L’Aquila: l’altra faccia della tragedia

L’Aquila: l’altra faccia della tragedia

Sono passati 10 anni da quella notte infernale che ha messo in ginocchio un’intera città.

Dieci anni a cercare di ricostruire una delle più belle ed eleganti città italiane. Era il 6 Aprile del 2009 quando il cuore di 309 persone ha smesso di battere e la vita di 65 mila persone è cambiata per sempre.

L’Aquila oggi

Oggi si celebra la rinascita di una città fiera, orgogliosa delle proprie origini. Una città che non si è pianta addosso ma ha reagito dignitosamente ad una tragedia come un terremoto che ha distrutto l’intera area.

Si è parlato molto de L’Aquila e degli aquilani. Si è discusso degli scandali e degli appalti per la ricostruzione ma io voglio raccontarti l’altra faccia della tragedia, quella bella, quella che mi fa essere fiera di avere una casa lì.

L’Aquila è stata messa duramente alla prova, si è piegata ed inginocchiata al dolore. Ha avuto il cuore lacerato dallo strazio e dalle lacrime. Ha detto addio a persone che amava ed ha creduto di non sopravvivere. Ma si è rialzata. Non si è spezzata. Mai. Si è inventata una nuova vita e con la fierezza di un guerriero, giorno dopo giorno ha ricostruito, un pezzo alla volta, la propria vita.

Il dolore non ha cancellato il sorriso dai volti dei suoi cittadini, li ha solo resi più consapevoli della fortuna di essere ancora vivi.

Oggi la città ricomincia a vivere, le strade del centro iniziano a ripopolarsi, i negozi tirano su le serrande e la zona rossa rappresenta una piccola parte della città.
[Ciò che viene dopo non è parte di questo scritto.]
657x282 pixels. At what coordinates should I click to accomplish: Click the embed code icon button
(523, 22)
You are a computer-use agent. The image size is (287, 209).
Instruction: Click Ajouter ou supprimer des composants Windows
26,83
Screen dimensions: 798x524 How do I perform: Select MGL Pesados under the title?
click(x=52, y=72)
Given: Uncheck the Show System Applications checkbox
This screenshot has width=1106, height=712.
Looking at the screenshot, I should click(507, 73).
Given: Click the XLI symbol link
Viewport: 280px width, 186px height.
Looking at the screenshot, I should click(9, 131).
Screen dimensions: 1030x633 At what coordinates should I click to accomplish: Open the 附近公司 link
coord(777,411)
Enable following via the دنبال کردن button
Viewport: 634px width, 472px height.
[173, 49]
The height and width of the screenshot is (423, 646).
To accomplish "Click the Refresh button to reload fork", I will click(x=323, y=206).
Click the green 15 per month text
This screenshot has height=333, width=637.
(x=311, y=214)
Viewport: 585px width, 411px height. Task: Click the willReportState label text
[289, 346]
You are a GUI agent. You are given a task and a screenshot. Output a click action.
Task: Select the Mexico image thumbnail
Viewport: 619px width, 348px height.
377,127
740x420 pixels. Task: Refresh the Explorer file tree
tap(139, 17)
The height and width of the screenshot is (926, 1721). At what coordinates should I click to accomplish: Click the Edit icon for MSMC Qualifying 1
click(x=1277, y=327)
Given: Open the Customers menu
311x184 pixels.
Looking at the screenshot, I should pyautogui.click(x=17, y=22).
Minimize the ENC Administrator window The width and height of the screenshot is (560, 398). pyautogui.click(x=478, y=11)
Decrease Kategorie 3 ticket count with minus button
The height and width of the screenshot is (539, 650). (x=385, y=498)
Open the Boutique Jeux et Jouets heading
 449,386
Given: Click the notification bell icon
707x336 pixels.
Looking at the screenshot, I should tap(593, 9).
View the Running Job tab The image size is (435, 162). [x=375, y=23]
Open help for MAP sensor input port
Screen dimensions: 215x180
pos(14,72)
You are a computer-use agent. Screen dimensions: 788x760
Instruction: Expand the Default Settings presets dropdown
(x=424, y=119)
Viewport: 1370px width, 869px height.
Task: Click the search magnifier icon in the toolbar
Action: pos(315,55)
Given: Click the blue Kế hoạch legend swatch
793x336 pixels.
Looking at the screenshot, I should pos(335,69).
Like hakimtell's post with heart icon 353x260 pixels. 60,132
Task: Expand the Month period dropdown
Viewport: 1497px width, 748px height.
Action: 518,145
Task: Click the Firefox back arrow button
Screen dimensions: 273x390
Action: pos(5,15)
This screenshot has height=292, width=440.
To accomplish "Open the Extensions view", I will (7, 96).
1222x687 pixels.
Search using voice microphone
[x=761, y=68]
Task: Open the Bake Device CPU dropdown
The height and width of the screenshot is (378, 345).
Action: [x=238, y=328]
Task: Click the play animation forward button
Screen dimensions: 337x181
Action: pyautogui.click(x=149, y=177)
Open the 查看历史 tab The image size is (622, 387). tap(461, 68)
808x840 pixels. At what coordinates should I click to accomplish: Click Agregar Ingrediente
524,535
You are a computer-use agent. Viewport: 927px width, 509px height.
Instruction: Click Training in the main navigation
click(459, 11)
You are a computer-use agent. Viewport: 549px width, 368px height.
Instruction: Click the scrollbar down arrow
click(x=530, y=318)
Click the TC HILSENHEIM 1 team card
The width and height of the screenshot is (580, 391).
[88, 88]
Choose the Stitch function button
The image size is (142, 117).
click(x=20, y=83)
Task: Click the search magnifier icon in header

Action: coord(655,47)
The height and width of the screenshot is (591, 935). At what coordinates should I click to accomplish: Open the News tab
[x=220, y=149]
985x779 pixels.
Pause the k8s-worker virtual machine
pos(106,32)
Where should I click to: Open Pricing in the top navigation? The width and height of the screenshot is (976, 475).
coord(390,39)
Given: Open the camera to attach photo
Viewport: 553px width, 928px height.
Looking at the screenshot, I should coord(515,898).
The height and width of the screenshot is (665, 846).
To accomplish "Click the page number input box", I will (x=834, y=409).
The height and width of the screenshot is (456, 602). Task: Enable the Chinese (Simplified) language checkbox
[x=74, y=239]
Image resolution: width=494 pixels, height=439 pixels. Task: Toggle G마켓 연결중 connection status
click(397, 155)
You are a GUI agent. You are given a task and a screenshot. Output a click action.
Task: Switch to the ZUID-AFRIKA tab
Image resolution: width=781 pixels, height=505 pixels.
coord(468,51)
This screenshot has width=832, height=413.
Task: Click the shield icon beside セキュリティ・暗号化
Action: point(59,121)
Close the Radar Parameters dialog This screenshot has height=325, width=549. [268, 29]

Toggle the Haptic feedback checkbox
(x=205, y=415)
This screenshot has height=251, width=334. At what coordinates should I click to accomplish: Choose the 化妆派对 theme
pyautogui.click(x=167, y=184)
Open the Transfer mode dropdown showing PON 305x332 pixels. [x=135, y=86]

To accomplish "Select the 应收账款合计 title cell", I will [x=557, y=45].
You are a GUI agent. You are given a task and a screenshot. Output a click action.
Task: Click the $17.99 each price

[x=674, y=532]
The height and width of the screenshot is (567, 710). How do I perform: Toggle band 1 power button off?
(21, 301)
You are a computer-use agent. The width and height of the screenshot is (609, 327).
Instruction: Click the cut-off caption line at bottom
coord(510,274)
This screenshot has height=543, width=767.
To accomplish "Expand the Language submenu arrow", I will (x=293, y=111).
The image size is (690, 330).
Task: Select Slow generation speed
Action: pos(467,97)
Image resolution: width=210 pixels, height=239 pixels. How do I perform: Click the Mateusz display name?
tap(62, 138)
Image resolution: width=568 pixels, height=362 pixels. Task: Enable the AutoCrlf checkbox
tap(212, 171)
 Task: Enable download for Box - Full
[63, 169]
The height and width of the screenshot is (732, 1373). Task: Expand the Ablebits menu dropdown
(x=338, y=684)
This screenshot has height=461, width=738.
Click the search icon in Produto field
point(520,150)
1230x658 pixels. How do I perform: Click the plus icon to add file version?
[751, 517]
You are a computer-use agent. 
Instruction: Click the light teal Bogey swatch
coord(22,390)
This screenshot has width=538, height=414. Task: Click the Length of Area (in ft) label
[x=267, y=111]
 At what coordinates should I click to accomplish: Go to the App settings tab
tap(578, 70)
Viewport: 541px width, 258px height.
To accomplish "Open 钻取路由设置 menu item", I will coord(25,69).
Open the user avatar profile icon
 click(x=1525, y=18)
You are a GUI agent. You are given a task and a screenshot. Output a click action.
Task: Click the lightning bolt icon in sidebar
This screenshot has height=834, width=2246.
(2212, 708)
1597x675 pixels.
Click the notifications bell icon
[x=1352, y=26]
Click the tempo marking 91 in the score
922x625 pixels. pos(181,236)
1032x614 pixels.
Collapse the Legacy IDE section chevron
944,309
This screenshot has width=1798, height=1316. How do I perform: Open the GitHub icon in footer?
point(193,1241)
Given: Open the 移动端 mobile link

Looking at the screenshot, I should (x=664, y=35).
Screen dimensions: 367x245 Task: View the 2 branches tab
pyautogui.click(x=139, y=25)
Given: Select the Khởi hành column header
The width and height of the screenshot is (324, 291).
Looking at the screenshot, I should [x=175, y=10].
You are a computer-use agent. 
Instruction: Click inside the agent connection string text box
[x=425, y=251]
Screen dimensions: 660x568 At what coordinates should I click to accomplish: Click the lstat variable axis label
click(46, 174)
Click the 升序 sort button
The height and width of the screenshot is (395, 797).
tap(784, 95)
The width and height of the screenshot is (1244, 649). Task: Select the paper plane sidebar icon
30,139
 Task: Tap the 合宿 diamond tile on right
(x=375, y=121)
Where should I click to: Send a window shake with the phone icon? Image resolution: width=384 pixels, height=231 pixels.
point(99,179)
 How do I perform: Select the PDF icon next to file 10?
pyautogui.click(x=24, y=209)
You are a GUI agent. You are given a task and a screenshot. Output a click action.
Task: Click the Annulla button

Le cose da fare sono ancora molte ma nell’aria si respira aria di rivalsa.

A dieci anni da quella notte il mio pensiero è per tutte le persone che hanno combattuto per la loro vita, per la loro famiglia e per il loro lavoro. Sono questi gli italiani che dovrebbero rappresentare il nostro Paese nel mondo.